Do AI models predict storm impacts as accurately as physics-based models? A case study of the February 2020 storm series over the North Atlantic
Hilla Afargan-Gerstman, Rachel W. -Y. Wu, Alice Ferrini, Daniela I. V. Domeisen
TL;DR
This study benchmarks data-driven AI forecasts against physics-based forecasts for a sequential extratropical cyclone event over the UK in February 2020, using WeatherBench 2 data. It focuses on mean sea level pressure and 10-m wind anomalies to assess both storm evolution and potential impact warnings, revealing that AI models like GraphCast and Pangu-Weather can match or exceed the ECMWF ensemble mean in wind-impacts on weekly timescales, while physics-model ensemble members can still outperform AI in some cases. A key finding is that AI forecasts exhibit weaker physical consistency, evidenced by reduced error correlations between storm intensity and surface winds, underscoring the value of hybrid approaches that fuse data-driven and physics-based insights. The work highlights practical implications for impact forecasting and preparedness, suggesting ensemble sub-selection and hybrid frameworks to leverage strengths from both paradigms while calling for broader systematic validation across diverse extreme-event scenarios.
Abstract
The emergence of data-driven weather forecast models provides great promise for producing faster, computationally cheaper weather forecasts, compared to physics-based numerical models.

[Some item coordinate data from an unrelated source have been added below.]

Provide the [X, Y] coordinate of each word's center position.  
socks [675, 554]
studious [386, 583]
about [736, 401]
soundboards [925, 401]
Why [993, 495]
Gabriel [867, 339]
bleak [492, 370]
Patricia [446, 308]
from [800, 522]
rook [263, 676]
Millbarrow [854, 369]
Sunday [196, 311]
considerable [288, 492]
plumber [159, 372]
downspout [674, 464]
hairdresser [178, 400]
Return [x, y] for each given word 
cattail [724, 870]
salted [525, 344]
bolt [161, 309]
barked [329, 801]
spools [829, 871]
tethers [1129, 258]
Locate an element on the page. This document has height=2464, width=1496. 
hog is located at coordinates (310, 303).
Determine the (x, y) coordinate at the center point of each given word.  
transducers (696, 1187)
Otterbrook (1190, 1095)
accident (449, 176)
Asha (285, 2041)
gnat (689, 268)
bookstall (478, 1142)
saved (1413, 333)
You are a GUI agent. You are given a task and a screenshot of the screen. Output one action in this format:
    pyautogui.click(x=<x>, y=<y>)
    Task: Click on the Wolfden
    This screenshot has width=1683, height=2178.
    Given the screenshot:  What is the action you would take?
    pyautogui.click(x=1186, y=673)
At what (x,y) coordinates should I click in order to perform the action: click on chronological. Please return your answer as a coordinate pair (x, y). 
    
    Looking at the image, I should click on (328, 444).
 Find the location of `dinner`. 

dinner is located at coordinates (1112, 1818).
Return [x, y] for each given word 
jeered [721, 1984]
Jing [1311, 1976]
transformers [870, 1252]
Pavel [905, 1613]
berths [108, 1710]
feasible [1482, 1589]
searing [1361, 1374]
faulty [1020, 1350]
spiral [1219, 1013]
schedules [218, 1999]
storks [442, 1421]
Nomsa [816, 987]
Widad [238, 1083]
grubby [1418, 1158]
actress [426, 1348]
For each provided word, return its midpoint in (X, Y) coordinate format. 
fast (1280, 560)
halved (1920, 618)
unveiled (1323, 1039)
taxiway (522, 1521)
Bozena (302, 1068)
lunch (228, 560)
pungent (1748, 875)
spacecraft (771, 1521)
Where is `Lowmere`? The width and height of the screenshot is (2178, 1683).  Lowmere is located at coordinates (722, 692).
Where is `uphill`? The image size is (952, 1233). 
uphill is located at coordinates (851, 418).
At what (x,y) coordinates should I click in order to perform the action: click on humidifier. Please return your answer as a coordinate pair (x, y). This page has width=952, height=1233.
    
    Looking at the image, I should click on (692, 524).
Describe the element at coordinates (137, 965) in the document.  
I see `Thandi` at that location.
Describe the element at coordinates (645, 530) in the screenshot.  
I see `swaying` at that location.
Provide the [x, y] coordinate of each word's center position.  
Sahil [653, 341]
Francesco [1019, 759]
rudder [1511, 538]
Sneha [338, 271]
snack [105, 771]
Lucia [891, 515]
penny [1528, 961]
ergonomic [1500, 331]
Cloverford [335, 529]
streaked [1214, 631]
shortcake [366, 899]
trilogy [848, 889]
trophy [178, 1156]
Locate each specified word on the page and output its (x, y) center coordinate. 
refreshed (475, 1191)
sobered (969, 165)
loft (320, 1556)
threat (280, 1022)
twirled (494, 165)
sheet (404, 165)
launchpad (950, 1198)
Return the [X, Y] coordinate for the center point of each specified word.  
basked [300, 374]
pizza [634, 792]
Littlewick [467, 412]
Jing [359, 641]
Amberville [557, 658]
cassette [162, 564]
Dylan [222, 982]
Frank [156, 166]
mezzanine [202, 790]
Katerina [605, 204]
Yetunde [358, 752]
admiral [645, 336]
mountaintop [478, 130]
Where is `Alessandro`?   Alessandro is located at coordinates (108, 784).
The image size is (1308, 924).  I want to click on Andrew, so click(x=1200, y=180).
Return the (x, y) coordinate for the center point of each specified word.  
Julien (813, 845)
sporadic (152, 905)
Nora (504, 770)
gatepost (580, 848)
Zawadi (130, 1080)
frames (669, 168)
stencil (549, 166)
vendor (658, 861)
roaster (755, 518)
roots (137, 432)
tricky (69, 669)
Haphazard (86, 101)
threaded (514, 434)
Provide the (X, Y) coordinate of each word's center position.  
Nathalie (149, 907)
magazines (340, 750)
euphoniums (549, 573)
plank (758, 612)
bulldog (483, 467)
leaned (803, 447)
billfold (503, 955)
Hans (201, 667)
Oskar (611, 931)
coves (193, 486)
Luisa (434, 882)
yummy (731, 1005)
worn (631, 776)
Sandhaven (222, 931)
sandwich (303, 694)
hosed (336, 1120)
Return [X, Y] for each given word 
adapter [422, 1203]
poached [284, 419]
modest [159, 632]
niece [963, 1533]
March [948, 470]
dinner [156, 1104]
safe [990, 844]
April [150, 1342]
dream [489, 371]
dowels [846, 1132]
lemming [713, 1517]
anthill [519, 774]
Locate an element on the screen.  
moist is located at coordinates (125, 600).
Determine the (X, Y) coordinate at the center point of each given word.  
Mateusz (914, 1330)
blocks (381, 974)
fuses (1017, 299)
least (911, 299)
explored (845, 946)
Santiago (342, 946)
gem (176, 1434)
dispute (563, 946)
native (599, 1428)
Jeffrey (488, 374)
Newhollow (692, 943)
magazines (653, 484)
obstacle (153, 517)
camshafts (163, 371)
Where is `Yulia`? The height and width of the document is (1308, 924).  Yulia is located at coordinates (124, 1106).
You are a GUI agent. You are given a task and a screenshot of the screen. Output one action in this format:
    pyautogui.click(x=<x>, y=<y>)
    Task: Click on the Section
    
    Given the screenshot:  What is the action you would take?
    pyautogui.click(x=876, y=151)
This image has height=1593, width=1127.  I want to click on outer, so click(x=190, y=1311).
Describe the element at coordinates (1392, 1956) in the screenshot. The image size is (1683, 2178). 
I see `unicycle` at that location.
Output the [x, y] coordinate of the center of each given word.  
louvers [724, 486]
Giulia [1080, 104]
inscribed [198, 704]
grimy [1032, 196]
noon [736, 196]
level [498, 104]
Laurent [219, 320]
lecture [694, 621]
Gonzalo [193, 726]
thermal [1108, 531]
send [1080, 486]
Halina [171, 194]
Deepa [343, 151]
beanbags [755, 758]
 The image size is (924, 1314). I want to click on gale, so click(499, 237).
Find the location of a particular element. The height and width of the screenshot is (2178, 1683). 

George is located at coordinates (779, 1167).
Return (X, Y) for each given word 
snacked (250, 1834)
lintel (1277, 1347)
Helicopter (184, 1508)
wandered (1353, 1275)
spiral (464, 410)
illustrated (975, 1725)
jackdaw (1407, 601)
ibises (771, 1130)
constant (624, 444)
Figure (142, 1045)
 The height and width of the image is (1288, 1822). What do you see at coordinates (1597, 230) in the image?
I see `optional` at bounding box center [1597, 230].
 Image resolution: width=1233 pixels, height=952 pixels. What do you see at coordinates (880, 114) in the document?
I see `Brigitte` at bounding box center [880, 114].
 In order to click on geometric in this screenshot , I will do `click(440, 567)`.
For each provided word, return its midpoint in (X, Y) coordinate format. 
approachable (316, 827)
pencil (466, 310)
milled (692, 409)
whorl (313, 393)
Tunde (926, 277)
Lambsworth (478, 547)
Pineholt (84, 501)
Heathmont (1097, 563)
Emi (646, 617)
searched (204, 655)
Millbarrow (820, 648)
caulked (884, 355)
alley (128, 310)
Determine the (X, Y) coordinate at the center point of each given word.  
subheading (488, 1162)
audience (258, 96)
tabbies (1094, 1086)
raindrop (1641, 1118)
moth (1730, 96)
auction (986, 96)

However, while the performance of artificial intelligence (AI) models have been evaluated primarily for average conditions and single extreme weather events, less is known about their capability to capture sequences of extreme events, states that are usually accompanied by multiple hazards. The storm series in February 2020 provides a prime example to evaluate the performance of AI models for storm impacts. This event was associated with high surface impacts including intense surface wind speeds and heavy precipitation, amplified regionally due to the close succession of three extratropical storms. In this study, we compare the performance of data-driven models to physics-based models in forecasting the February 2020 storm series over the United Kingdom. We show that on weekly timescales, AI models tend to outperform the numerical model in predicting mean sea level pressure (MSLP), and, to a lesser extent, surface winds. Nevertheless, certain ensemble members within the physics-based forecast system can perform as well as, or occasionally outperform, the AI models. Moreover, weaker error correlations between atmospheric variables suggest that AI models may overlook physical constraints. This analysis helps to identify gaps and limitations in the ability of data-driven models to be used for impact warnings, and emphasizes the need to integrate such models with physics-based approaches for reliable impact forecasting.